Find how many lines below mention "input". Nothing but the number is needed.

#### Provided data ####

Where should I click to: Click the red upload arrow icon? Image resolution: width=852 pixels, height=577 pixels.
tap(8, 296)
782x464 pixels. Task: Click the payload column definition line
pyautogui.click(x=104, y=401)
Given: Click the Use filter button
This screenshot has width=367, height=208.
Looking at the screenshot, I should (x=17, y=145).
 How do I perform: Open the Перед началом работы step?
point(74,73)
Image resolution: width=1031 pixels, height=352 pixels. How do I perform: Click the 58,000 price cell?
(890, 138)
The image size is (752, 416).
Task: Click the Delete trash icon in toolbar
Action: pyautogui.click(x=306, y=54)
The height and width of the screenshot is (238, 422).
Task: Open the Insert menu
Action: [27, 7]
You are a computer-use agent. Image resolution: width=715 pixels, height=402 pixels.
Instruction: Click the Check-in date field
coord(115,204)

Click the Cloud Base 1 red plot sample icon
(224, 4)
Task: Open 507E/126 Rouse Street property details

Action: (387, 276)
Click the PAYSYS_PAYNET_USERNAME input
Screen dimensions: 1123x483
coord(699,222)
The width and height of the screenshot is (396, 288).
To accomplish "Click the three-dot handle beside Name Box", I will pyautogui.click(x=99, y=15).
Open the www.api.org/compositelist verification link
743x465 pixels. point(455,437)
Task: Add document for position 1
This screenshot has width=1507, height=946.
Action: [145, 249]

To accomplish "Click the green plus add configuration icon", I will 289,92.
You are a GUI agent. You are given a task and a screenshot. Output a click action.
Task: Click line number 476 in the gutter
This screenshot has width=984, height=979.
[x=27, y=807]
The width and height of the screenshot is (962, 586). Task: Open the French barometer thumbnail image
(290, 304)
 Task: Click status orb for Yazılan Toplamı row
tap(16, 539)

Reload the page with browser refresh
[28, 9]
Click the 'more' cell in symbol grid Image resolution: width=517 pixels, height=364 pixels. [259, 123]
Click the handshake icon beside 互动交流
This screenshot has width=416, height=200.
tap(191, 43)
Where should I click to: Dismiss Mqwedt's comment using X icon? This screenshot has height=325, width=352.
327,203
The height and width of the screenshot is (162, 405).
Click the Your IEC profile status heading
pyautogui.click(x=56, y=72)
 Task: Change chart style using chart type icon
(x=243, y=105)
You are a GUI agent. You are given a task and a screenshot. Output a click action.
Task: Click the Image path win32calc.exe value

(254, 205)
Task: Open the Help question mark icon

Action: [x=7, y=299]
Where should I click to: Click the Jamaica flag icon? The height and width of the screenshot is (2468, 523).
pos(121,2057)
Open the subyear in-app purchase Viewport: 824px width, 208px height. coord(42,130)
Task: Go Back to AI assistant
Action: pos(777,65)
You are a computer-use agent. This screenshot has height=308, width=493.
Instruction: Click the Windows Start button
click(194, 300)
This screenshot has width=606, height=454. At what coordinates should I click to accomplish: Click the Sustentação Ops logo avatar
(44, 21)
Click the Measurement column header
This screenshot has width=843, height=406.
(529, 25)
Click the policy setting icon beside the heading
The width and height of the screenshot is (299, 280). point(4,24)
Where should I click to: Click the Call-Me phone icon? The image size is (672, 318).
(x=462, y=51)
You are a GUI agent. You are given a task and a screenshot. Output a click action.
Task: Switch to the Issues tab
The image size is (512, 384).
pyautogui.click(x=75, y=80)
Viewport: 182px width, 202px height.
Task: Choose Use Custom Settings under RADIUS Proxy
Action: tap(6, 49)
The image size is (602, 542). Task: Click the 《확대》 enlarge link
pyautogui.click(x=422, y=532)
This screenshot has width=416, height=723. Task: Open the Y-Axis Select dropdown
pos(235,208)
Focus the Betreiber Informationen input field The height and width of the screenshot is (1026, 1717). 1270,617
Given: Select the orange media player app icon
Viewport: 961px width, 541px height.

####

▶ [Solution to this task]
2